S2S slot-die coating of 152x152 mm2 Glass/ITO substrates produced 64 cells with 0.16 mm2 area, and single large area modules. For the latter, laser patterning of 250 µm wide interconnections was implemented. For the n-i-p structure, SnO2-NPs, a triple-cation (Cs-MA-FA) lead perovskite, and Spiro-OMeTAD have been slot die coated as ETL, active layer, and as HTM, respectively. The control of the perovskite crystallization/drying was achieved by vacuum quenching. The small area cells processed by slot-die coating resulted in stabilized PCE of 14.5% with a yield above 95%. Laser patterned large area modules processed by the same recipe demonstrated a stabilized PCE of 13.8% on aperture area and 14.5% on active area. These efficiencies are comparable to the efficiencies obtained from spin-coated cells with 0.16 mm2 area demonstrating the feasibility of upscaling.
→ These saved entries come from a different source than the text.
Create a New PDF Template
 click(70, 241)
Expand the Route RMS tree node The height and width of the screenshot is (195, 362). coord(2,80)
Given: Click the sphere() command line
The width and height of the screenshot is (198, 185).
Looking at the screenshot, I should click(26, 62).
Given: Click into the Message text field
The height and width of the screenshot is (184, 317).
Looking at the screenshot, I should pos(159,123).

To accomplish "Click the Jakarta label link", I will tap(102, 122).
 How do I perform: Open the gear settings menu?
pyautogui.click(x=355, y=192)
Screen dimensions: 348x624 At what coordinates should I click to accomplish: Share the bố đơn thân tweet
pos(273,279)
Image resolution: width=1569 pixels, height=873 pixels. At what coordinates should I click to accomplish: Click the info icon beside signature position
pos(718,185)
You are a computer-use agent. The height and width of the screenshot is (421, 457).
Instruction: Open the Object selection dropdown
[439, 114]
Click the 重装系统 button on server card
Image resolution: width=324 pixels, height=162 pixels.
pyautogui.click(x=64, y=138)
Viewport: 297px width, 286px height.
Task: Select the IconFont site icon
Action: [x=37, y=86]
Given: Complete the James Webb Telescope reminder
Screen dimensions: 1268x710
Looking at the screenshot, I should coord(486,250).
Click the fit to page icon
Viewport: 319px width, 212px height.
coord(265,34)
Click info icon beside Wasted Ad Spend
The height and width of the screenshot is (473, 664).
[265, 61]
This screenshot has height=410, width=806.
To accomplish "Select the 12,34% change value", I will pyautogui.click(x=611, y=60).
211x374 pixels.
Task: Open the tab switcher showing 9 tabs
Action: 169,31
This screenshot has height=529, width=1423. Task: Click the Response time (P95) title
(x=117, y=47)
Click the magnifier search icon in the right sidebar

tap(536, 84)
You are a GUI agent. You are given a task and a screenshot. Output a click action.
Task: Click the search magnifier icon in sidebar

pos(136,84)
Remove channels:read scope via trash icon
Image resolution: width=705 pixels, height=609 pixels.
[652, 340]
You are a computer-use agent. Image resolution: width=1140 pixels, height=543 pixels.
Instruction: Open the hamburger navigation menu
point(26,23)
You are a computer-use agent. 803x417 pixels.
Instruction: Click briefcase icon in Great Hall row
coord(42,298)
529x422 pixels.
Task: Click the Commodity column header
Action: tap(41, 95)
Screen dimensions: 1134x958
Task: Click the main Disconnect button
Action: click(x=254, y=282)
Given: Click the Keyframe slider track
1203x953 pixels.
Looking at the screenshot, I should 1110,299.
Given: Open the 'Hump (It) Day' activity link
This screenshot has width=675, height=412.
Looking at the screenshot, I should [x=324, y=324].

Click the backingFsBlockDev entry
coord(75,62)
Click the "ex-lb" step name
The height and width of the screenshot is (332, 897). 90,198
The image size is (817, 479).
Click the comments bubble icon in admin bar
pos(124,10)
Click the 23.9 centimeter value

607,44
For the p-i-n structure, NiO-NPs, triple-cation lead perovskite, and PCBM/ZnO layers have been slot-die coated as HTM, active layer and as ETL, respectively. The average PCE of 64 cells with 0.16 mm2 area was 12%, with a spread of efficiencies among the cells. This observed value is lower than the PCE of spin-coated cells (14%). Further optimization on the ETL and HTM (smooth, pinhole-free layers, improved wettability during coating) needs to be done in order to improve the quality of these layers to reach higher PCE values.
For the R2R processing of flexible PSCs, the same n-i-p stack presented above (with dual-cation perovskite, Cs-FA) was processed on a 30 cm wide PET/ITO foil at a speed of 5 m/min. The control of the perovskite coating and crystallization on R2R was instrumental to fabricate flexible PSC with PCE up to 16%. This result represent an important step towards the large area processing of flexible PSCs.